München – Auch gestern ist es in Deutschland nicht sehr kalt gewesen. Unangenehm stürmisch zwar, aber die Temperaturen sind gerade mild. Die Witterung ist in diesen Tagen nicht nur ein Vorbote des Frühlings, sondern auch politisch ein Hoffnungsschimmer.
Dass der Winter bisher weniger streng war als befürchtet, ist ein Grund für die immer noch gut gefüllten europäischen Gasspeicher. Sollte nicht noch eine außergewöhnliche Kältewelle den Kontinent heimsuchen, dürften die Vorräte für die restliche Heizperiode reichen. Das Szenario eines russischen Lieferstopps, im Zusammenhang mit dem Ukraine-Konflikt immer wieder ein Thema, verliert vor diesem Hintergrund ein wenig seinen Schrecken.
Das war nicht zwingend zu erwarten angesichts ausbleibender Lieferungen seit vergangenem Sommer. Dass der staatliche russische Konzern Gazprom seine Speicher in Westeuropa anders als in den Jahren zuvor nicht auffüllte und lediglich die vereinbarten Mindestmengen lieferte, wurde von zahlreichen Beobachtern als Drohkulisse gewertet. Nun ist es Mitte Februar, und nach Berechnungen des Brüsseler Thinktanks Bruegel ist Europa bald aus dem Gröbsten heraus. Selbst wenn das Wetter noch einmal umschlägt und Russland ab Ende des Monates alle Lieferungen einstellen würde, sollten die Speicher noch einigermaßen gefüllt sein.
Die überraschend komfortable Versorgungslage hat noch einen zweiten Grund. Angesichts der angespannten Beziehungen zu Moskau hat Europa den Import von amerikanischem Flüssiggas gegenüber 2021 verdoppelt. Mehr als 20 Milliarden Kubikmeter trafen in den ersten sechs Wochen per Schiff in westeuropäischen Häfen ein. Auch andere Exporteure wie Katar oder Ägypten hätten ihre Exporte aufgestockt, sagt EU-Kommissionschefin Ursula von der Leyen. Russland lieferte derweil laut Bruegel 40 Prozent weniger als vor einem Jahr.

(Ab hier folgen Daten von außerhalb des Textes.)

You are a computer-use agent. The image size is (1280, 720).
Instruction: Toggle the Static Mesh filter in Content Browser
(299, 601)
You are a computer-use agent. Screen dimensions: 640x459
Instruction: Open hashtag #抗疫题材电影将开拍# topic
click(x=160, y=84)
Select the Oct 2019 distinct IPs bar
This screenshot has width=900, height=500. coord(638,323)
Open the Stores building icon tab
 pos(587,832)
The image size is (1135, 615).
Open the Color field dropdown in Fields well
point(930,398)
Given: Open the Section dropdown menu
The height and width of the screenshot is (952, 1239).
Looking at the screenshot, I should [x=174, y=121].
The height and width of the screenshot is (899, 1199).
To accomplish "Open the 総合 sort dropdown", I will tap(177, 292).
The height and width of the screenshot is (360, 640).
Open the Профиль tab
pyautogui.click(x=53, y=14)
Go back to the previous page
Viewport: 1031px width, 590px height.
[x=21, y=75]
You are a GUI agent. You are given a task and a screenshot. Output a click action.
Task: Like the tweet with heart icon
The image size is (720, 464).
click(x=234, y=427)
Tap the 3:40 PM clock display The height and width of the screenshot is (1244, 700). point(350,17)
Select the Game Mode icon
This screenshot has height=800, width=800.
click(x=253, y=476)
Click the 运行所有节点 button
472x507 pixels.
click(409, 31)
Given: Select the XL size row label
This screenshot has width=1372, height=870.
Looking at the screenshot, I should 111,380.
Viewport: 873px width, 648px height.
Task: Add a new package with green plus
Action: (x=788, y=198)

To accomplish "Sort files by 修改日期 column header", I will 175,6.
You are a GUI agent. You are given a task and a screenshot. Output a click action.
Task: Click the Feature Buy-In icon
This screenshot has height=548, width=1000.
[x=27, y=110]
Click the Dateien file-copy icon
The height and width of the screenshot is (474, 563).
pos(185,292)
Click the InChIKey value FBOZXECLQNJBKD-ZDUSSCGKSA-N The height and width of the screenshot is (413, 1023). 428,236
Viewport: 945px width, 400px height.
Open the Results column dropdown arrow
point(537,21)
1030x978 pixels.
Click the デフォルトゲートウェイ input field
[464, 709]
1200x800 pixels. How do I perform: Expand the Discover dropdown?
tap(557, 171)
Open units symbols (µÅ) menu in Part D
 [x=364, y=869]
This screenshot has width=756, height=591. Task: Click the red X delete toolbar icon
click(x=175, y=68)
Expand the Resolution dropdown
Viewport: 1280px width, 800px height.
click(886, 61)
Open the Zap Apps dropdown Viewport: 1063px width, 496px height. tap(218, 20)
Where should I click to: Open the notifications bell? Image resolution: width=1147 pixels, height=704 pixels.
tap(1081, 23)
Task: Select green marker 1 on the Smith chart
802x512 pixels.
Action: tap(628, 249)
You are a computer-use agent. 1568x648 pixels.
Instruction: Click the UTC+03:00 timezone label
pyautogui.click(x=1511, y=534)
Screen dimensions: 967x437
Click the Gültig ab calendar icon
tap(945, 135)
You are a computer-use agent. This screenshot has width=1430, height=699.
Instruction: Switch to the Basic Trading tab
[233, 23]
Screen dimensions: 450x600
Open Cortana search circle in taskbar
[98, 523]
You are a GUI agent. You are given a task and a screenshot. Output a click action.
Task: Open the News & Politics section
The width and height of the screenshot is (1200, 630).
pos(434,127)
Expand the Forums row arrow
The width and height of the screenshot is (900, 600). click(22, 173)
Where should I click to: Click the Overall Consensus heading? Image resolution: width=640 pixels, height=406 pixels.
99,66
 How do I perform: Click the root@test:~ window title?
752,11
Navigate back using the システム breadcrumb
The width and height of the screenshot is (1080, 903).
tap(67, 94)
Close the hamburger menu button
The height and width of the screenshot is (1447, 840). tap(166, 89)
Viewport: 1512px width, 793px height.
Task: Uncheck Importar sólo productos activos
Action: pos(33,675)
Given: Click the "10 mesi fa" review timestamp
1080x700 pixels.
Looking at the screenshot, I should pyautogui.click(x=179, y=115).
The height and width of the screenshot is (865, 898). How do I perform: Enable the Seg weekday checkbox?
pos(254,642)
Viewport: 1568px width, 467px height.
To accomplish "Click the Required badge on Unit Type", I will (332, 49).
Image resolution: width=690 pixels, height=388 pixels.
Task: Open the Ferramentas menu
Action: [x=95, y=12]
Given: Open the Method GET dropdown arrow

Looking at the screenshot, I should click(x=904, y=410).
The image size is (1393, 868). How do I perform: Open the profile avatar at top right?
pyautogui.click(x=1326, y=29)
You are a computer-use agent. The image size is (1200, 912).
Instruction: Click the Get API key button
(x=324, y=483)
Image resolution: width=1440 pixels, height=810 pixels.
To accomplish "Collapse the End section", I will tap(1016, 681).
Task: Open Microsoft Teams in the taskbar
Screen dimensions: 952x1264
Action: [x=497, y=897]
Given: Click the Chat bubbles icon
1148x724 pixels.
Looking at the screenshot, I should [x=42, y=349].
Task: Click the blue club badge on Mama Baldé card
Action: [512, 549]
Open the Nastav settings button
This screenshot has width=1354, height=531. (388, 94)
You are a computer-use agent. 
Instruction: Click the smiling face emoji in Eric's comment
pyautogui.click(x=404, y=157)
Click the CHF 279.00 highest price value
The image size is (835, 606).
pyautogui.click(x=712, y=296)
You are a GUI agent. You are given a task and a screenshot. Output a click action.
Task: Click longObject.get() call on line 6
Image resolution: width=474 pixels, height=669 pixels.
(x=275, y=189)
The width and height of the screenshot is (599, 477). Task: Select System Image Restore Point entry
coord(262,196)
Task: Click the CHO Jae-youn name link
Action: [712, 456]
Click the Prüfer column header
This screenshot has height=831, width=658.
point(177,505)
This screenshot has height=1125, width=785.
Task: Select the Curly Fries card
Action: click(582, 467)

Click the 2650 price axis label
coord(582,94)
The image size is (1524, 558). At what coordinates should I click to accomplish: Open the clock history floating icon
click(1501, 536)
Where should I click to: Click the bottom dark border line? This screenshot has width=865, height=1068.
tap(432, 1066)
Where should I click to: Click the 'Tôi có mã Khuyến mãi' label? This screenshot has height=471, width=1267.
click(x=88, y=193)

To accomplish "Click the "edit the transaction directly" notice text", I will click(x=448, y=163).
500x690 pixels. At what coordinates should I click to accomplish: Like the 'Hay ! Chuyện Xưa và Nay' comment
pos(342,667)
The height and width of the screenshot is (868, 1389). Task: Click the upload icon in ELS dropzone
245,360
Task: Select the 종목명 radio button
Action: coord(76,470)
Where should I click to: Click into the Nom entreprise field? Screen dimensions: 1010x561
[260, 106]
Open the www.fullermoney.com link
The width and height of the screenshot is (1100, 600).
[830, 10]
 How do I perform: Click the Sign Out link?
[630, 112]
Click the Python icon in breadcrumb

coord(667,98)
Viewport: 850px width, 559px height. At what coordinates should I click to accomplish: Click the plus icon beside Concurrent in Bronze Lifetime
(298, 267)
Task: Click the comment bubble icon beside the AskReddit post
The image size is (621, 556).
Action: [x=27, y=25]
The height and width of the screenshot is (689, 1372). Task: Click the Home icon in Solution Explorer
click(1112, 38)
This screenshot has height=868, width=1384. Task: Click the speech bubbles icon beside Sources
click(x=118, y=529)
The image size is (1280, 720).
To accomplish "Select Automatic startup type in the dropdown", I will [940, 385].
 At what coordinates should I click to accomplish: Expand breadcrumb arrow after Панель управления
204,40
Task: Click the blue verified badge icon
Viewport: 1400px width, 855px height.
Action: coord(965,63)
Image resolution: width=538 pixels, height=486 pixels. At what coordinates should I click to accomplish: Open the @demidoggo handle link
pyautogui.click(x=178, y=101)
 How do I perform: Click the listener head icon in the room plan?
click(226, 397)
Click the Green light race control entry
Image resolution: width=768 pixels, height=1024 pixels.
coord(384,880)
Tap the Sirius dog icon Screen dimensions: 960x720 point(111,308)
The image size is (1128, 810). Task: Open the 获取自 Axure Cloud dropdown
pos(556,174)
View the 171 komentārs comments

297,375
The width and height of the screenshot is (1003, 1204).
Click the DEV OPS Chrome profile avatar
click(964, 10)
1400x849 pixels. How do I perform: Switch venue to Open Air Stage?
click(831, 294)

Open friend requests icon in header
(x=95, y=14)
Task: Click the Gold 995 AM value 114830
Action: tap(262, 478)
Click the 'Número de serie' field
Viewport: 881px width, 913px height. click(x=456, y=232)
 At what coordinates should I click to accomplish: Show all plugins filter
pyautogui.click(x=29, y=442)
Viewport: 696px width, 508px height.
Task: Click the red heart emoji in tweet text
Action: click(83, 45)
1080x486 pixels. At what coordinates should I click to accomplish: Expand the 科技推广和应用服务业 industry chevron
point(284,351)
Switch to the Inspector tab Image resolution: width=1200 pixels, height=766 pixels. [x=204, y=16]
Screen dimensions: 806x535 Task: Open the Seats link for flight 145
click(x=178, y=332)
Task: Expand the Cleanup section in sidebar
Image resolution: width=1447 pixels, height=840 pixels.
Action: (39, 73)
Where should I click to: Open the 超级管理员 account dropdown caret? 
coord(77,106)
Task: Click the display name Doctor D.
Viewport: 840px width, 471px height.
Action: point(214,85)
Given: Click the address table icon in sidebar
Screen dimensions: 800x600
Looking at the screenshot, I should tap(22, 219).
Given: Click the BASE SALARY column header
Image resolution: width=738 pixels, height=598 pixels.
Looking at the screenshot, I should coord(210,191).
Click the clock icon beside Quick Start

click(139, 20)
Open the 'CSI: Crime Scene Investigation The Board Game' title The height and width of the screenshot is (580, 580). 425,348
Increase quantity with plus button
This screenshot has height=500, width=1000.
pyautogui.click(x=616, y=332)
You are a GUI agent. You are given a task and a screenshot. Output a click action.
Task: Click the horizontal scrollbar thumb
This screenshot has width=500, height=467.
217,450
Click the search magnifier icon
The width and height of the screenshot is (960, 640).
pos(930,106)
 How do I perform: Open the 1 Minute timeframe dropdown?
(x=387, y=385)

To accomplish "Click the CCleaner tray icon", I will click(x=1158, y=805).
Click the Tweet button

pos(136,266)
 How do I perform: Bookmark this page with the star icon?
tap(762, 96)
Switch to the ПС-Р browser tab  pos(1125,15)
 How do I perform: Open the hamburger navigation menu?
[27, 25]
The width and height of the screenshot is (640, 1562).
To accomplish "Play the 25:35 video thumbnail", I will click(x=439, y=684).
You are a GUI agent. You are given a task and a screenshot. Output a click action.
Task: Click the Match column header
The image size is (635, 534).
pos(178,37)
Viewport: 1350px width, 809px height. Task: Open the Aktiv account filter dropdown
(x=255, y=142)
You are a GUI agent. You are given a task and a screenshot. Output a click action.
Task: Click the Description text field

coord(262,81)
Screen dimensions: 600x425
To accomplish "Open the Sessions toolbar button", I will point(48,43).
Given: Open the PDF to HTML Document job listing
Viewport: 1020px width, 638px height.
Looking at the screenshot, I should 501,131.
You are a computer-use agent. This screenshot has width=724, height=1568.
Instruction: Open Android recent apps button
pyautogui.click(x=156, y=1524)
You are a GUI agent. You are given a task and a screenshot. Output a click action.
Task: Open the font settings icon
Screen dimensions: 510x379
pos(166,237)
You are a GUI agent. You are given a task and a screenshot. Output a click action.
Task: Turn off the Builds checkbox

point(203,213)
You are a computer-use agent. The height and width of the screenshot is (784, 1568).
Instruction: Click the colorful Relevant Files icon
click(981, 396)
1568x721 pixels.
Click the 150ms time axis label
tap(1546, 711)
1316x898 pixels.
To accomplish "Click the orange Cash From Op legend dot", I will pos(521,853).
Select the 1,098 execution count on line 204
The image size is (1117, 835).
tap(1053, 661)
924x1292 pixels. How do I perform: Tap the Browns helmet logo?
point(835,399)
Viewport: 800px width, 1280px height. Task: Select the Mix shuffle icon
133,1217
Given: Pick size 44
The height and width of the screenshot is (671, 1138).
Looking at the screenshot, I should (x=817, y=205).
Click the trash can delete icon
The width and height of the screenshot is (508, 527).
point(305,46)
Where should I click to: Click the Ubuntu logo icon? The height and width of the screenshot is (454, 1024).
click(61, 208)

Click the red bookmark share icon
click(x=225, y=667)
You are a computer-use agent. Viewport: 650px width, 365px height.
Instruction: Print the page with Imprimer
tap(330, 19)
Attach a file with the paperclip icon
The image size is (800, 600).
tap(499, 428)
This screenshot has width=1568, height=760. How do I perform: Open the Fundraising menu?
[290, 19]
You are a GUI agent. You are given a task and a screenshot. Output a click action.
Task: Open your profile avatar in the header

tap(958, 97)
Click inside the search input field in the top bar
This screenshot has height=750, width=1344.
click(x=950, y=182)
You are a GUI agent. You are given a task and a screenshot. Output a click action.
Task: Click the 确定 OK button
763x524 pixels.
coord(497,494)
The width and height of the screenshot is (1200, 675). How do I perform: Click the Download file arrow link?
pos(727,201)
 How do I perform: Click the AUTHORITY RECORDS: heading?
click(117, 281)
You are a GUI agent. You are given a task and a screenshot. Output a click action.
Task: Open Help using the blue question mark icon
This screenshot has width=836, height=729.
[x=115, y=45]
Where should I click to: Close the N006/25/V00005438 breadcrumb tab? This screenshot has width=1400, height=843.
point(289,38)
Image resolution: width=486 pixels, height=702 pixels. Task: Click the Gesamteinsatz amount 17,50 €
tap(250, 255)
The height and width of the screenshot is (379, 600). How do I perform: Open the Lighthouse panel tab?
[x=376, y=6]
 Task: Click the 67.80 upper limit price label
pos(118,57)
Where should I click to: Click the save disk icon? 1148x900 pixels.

Kurzfristig ist die größte Sorge gebannt. Auf Dauer allerdings stehen Europa und speziell die Deutschen noch vor ungelösten Fragen. Derzeit deckt die EU knapp ein Viertel ihres Energiebedarfs durch Gas, das wiederum zu 90 Prozent importiert wird. Unter den Mitgliedsländern liegt die Bundesrepublik mit rund 50 Prozent Lieferungen aus Russland weit vorne.
„Deutschland und insbesondere Bayern sind auf Gaslieferungen aus Russland angewiesen“, bestätigt Detlef Fischer, Geschäftsführer des Verbandes der Bayerischen Energie- und Wasserwirtschaft. Die aktuelle Versorgungslage empfindet er gleichwohl als „entspannt“. Bayerns Gasspeicher inklusive der auf österreichischem Gebiet liegenden sind aktuell im Durchschnitt zu rund 22 Prozent gefüllt. Der Speicher in Bierwang, der zweitgrößte im Freistaat, sogar zu mehr als der Hälfte. Ende März beginnt die Phase, in der die Tanks wieder für die kommende Heizperiode aufgefüllt werden. Fischer ist auch überzeugt, dass es so geschehen wird: „Es gibt kein Anzeichen, dass Russland seinen langfristigen Verpflichtungen nicht nachkommen würde.“
Deutschland ist in seiner Abhängigkeit nicht allein. In ganz Europa geht man seit Monaten der Frage nach, welche Folgen ein Lieferstopp aus Russland hätte. Die griechische Regierung würde in diesem Fall Gaskraftwerke mit Heizöl betreiben und stillgelegte Braunkohlekraftwerke wieder aktivieren. Italien will die Flüssiggas-Importe aus Katar ausbauen. Auch Österreich sucht Partner im Nahen Osten.
Das Problem dabei: Die Anbieter haben langfristige Verträge mit anderen Ländern und können nur in begrenztem Maße europäische Wünsche bedienen. Zudem sind die Preise drei- bis viermal so hoch wie vor zwei Jahren (als sie pandemiebedingt aber auch tief im Keller waren). Zuletzt machten Tanker, die Flüssiggas nach Asien liefern sollten, im Indischen Ozean kehrt. Exporteure können in Europa gerade besonders gute Geschäfte machen.